Shard’s Queen Esmeralda was introduced to this queenless hive 10 days ago and she is going great guns. Amazingly, she seems to have physically grown in stature since I moved from a small mating hive into the more capacious Shard hive. Just goes to show…

Queen Of Thames Hive
Myrtle, Queen Of Thames Hive

It looks as if Myrtle, Queen of Thames hive, has been bustling around vigorously, too, given the faded patch of paint on her thorax. Not to worry. I’ll get her a makeover soon.

Grunhilde, Queen Of  Hive
Grunhilde, Queen Of Neckinger Hive

Finally, a glimpse of Grunhilde, Queen of Neckinger hive – she starred in my rooftop video (“Extreme Beekeeping“) earlier this week – so I don’t want to all this media exposure going to her head!

So there we are: an introduction to the Bermondsey Street Bees and their anointed Queens. And there’s more: there’ll be updates “In The Apiary”  updates every month throughout the summer!

4 Replies to “In The Apiary – April 2015 – First Inspections”

  1. Running out of space… beginning to wonder if I should get snelgrove boards. How exact do the timings have to be with opening/closing the entrances? Could you leave seven days between each time?
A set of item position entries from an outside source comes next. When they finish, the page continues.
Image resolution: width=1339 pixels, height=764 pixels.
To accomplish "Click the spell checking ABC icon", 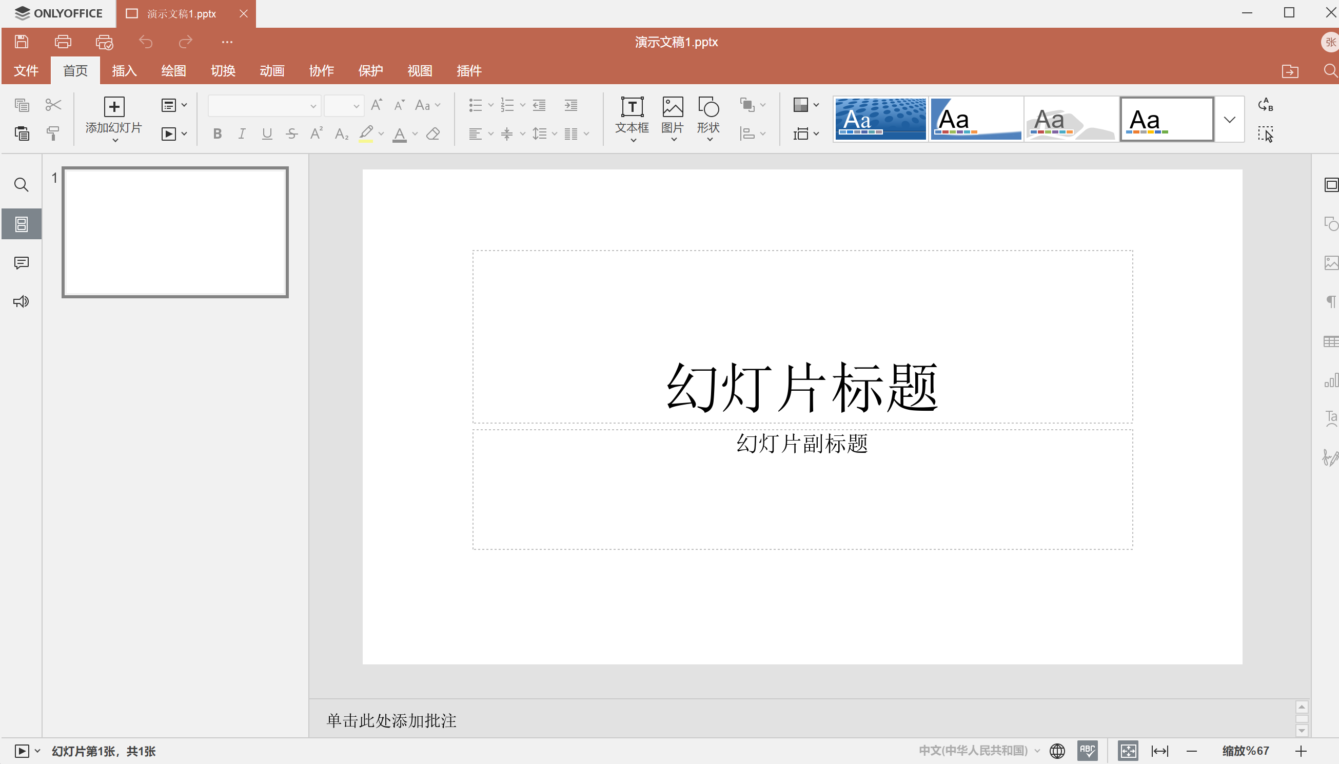I will [1087, 751].
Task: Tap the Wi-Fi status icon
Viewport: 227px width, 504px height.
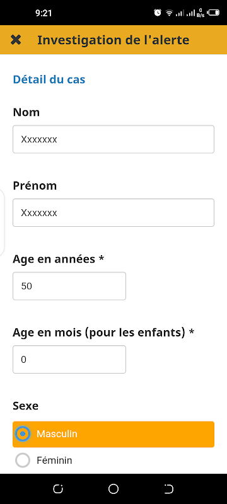Action: [x=169, y=13]
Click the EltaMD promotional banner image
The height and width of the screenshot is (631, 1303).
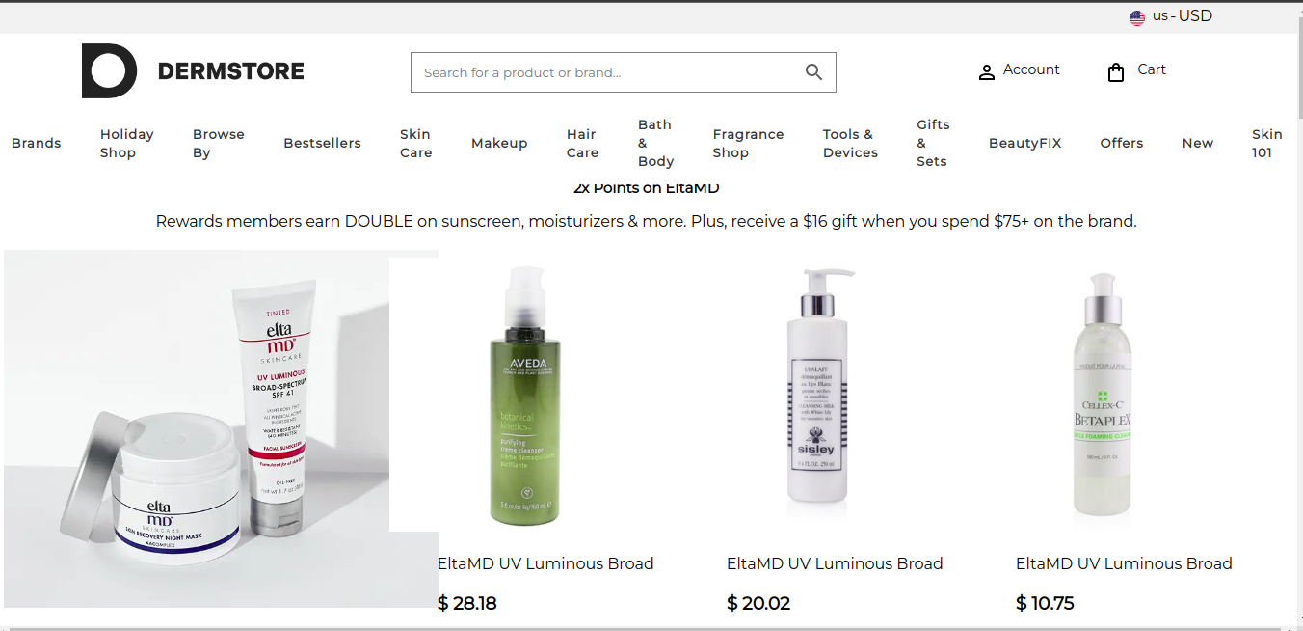point(221,428)
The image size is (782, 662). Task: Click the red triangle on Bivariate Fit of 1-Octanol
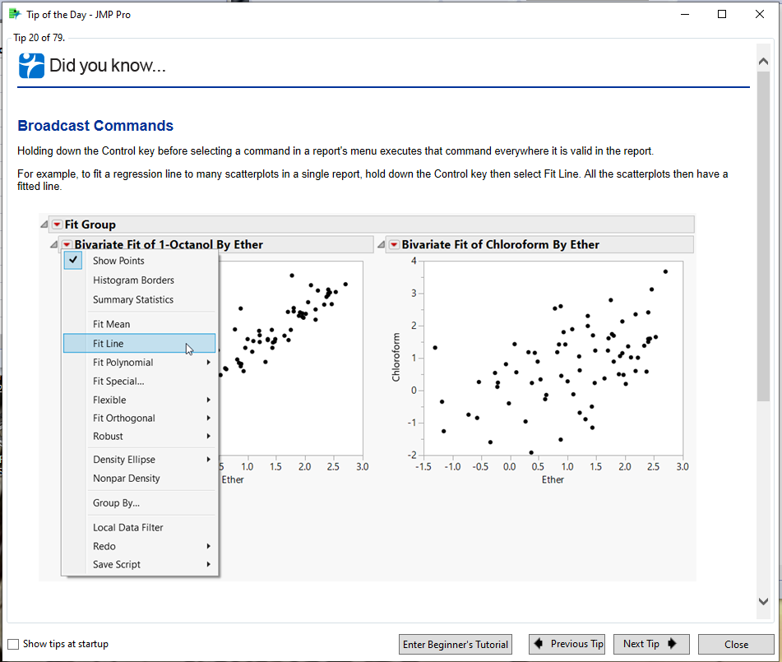coord(66,243)
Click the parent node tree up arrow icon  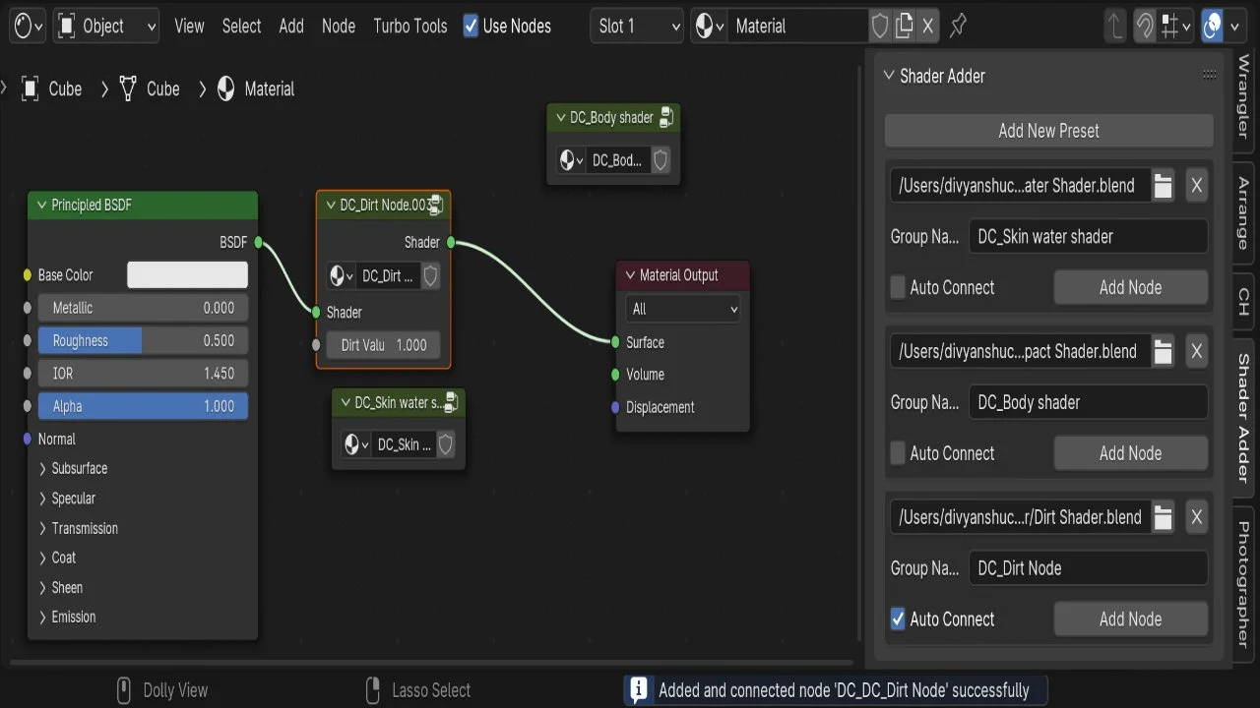1115,27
    1. I have only ever followed the classic timeline. I can’t see how seriously changing the days between the door opening/closing a little would make much difference, but the critical intervention is the inspection in the top box on Day 9 or Day 10 to decide what to do with whatever QCs there are if you are Q breeding, or eliminate then if you are just doing a vertical artificial swarm – which makes a 7-day cycle tough. I’m breeding Qs, so I will be head down in the hive on Thursday evening.
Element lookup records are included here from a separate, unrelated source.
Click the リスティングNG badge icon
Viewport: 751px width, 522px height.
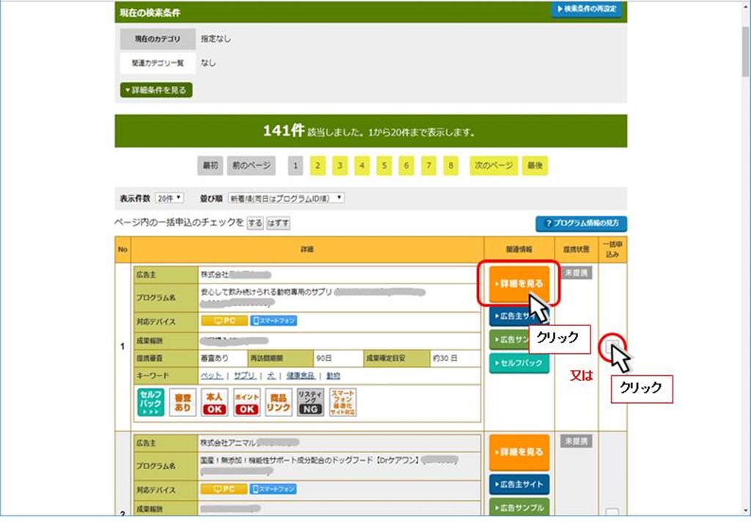[x=310, y=402]
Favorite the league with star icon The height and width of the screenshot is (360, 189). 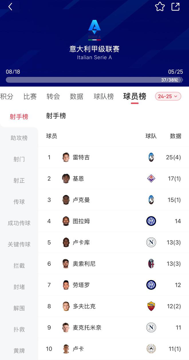click(160, 7)
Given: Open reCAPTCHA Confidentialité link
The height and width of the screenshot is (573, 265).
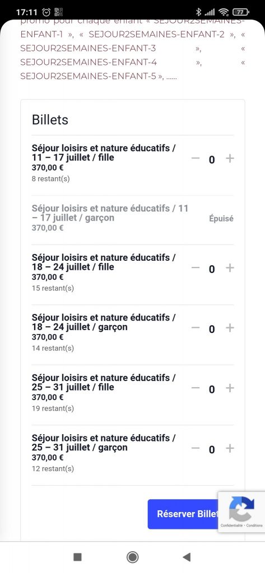Looking at the screenshot, I should pos(231,525).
    2. I have only ever followed the classic timeline. I can’t see how seriously changing the days between the door opening/closing a little would make much difference, but the critical intervention is the inspection in the top box on Day 9 or Day 10 to decide what to do with whatever QCs there are if you are Q breeding, or eliminate then if you are just doing a vertical artificial swarm – which makes a 7-day cycle tough. I’m breeding Qs, so I will be head down in the hive on Thursday evening.